## Exercise aim
Could you print exactly the lines of the listing below, starting at the line that has "Instruction: Click the ON" and ending at the line that has "You are a GUI", and only those lines?

Input material Block Start

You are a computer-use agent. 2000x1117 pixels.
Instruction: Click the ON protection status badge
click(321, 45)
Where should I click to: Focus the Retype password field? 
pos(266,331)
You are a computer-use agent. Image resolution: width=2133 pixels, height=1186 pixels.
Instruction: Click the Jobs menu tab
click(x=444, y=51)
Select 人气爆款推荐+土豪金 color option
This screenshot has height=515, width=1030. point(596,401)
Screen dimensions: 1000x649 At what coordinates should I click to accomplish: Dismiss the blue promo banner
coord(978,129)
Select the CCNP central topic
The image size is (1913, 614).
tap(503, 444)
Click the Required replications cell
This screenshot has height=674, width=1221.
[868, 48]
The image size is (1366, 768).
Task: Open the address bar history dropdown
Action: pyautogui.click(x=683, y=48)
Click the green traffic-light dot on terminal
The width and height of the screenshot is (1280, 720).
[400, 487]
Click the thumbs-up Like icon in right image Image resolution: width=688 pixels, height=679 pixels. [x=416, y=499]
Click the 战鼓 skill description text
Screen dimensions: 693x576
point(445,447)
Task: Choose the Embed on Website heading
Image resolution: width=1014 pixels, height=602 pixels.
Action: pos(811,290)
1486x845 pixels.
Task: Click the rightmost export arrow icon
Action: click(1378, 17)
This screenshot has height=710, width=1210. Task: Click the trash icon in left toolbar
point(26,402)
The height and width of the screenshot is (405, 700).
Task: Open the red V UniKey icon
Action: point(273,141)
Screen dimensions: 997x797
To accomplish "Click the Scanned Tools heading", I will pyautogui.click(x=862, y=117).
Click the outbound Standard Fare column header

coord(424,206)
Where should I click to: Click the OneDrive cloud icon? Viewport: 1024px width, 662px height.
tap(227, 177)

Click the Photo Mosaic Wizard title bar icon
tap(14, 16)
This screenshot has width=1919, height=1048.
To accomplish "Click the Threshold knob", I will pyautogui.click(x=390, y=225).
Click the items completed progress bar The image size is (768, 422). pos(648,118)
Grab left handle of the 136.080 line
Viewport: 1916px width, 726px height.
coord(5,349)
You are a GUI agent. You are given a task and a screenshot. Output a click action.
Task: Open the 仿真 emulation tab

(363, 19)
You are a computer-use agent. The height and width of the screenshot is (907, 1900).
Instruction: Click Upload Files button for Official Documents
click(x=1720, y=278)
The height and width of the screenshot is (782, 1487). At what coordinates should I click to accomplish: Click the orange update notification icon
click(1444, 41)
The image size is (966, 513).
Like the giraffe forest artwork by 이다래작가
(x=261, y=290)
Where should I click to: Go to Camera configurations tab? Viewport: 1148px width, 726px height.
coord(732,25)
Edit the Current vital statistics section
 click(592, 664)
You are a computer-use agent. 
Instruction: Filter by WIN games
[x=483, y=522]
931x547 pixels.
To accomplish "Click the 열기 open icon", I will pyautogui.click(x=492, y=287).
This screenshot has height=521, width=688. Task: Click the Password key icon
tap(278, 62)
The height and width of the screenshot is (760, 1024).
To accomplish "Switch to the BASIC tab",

Input material Block End

## Answer section
Instruction: Click the ON protection status badge
click(321, 45)
Where should I click to: Focus the Retype password field? 
pos(266,331)
You are a computer-use agent. Image resolution: width=2133 pixels, height=1186 pixels.
Instruction: Click the Jobs menu tab
click(x=444, y=51)
Select 人气爆款推荐+土豪金 color option
This screenshot has height=515, width=1030. point(596,401)
Screen dimensions: 1000x649 At what coordinates should I click to accomplish: Dismiss the blue promo banner
coord(978,129)
Select the CCNP central topic
The image size is (1913, 614).
tap(503, 444)
Click the Required replications cell
This screenshot has height=674, width=1221.
[868, 48]
The image size is (1366, 768).
Task: Open the address bar history dropdown
Action: pyautogui.click(x=683, y=48)
Click the green traffic-light dot on terminal
The width and height of the screenshot is (1280, 720).
[400, 487]
Click the thumbs-up Like icon in right image Image resolution: width=688 pixels, height=679 pixels. [x=416, y=499]
Click the 战鼓 skill description text
Screen dimensions: 693x576
point(445,447)
Task: Choose the Embed on Website heading
Image resolution: width=1014 pixels, height=602 pixels.
Action: pos(811,290)
1486x845 pixels.
Task: Click the rightmost export arrow icon
Action: click(1378, 17)
This screenshot has height=710, width=1210. Task: Click the trash icon in left toolbar
point(26,402)
The height and width of the screenshot is (405, 700).
Task: Open the red V UniKey icon
Action: point(273,141)
Screen dimensions: 997x797
To accomplish "Click the Scanned Tools heading", I will pyautogui.click(x=862, y=117).
Click the outbound Standard Fare column header

coord(424,206)
Where should I click to: Click the OneDrive cloud icon? Viewport: 1024px width, 662px height.
tap(227, 177)

Click the Photo Mosaic Wizard title bar icon
tap(14, 16)
This screenshot has width=1919, height=1048.
To accomplish "Click the Threshold knob", I will pyautogui.click(x=390, y=225).
Click the items completed progress bar The image size is (768, 422). pos(648,118)
Grab left handle of the 136.080 line
Viewport: 1916px width, 726px height.
coord(5,349)
You are a GUI agent. You are given a task and a screenshot. Output a click action.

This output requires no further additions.